▸ **Directions for this task**
Every entry should be repeated exactly as written.

▸ **Provided data**
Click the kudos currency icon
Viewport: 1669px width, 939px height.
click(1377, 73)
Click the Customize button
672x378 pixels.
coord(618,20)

▸ **Your response**
Click the kudos currency icon
Viewport: 1669px width, 939px height.
click(1377, 73)
Click the Customize button
672x378 pixels.
coord(618,20)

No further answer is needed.